EXERCISE PASSAGE:

The explanation of the above Talmudic passage is as follows.  At the end of the nineteenth psalm, we find a concluding verse which also is used to conclude our daily prayer of shemoneh esreh: "Yiheyu le-ratzon imrei fi ve-hegyon libi le-fanekha, Hashem tzuri ve-goali" — "Let the words of my mouth and the meditation of my heart, be acceptable before You, O Lord, my strength and my redeemer."  The Talmud suggests that the rabbis chose to use this verse to complete the shemoneh esreh, as a parallel to King David's Psalms.  Since David used the verse after eighteen chapters, the rabbis followed his example and instituted it after the eighteenth blessing (1).  The Talmud asks, "but are there not nineteen psalms before the introduction of this line?  The Talmud responds that the first two psalms are, in fact, counted as one.

 

Thus, the Talmud explicitly joins psalms one and two, and claims that they are one unit.  They justify their reading based upon the word 'ashrei,' which opens and concludes this series of verses.  The scholars of the Talmud might have also been hinting at the fact that psalm two, like its predecessor, has no title.  Our rabbis coined a name for those psalms which do not have a title — "orphan psalms."  Last time, we discussed how the first psalm conspicuously lacks a title such as "a Psalm of David."  The same can be said of Psalm 2.  In fact, the same lack of a title is a feature of thirty-two other psalms out of the one hundred and fifty which comprise the book of Tehillim.

 

     In addressing this mystery, some scholars have forwarded an idea which pertains to the quote under discussion.  The contention is that most of the psalms that are 'orphaned' are part of a unit meant to be distinguished from the others.  The 'coronation' psalms of 93-99, and the 'halleluya' psalms of 146-150 (both of which I analyzed last year) represent two examples of this idea. Psalms 114-118, the 'hallel' psalms in Jewish liturgy, also represent such a cluster.  This theory can be used to string together a set or sets of psalms. 

 

     Our task now, having accepted a textual theory for linking the psalms, is to trace that binding idea which connects psalms one and two.

 

     Let us begin by breaking down psalm 2 into its specific sections.  The psalm consists of four stanzas, each containing three lines.

1-3  The formation of a rebellion led by the kings of the land.

ASSIGNMENT A: Could you retype the Psalm 2 passage, beginning at the words "Our task now, having" and stopping after "containing three lines."?
ASSIGNMENT B: How would the Psalm 2 passage go on? Write a continuation that picks up right after its last line.
The lines that come after this passage are separate material, unrelated to it.

PROVIDED DATA:
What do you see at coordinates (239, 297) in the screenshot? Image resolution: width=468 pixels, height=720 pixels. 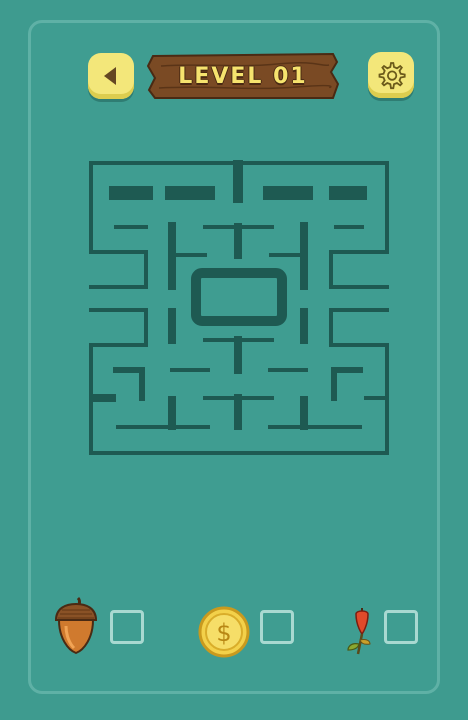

TASK RESPONSE A:
Our task now, having accepted a textual theory for linking the psalms, is to trace that binding idea which connects psalms one and two.

 

     Let us begin by breaking down psalm 2 into its specific sections.  The psalm consists of four stanzas, each containing three lines.

TASK RESPONSE B:
4-6  The response of the Almighty, King of kings.

7-9  The King of kings addressing the king of Israel.

10-12  The response of the poet to the kings of the land. 

 

     The 'mila mancha' (leading word), "king," characterizes the essence of the psalm.  In contrast to psalm 1 , which I argued centered on the 'common man,' this poem revolves around the aristocracy.  Instead of the concluding verse commenting that the path of 'regular' evil people leads to ruination (verse 6), psalm 2 closes with the thought that the evil ways of the great kings will ultimately lead to their demise.

 

     If we take the last verse from each psalm, we can, in fact, construct a chiastic structure, which underscores the message of the poet:

 

Psalm 1 — "For the Lord knows the way of the righteous [A], but the way of the evil will be lost [B]."

 

Psalm 2 — "[The evil kings who attempt to overthrow God and Israel] will perish [B], [but] praised be those who put their faith in God [A].

 

     The chiasmus as a literary tool can be used in different ways to analyze lines in poetry.  Certainly, this structure highlights the symmetry of ABBA, but more importantly, it emphasizes the core of the structure - the BB.  In our case, it perhaps suggests the universality of evil drives; when you analyze the king in his great power, the driving force behind his actions might be very similar to the driving force of the average evildoer, namely greed, pride, sloth, etc.)

 

     Once we establish a connection between the two psalms, showing that the condition of the common man is in consonance with that of the king, we may begin to compare the former to the latter.  To King David composing in his court, the common man was his audience, but in the villages and towns, the court of King David was the talk.  The king's palace was a barometer of how regular people lived their lives; the king, the representative of God, certainly had the ability to teach prfound lessons through the example of his personal conduct.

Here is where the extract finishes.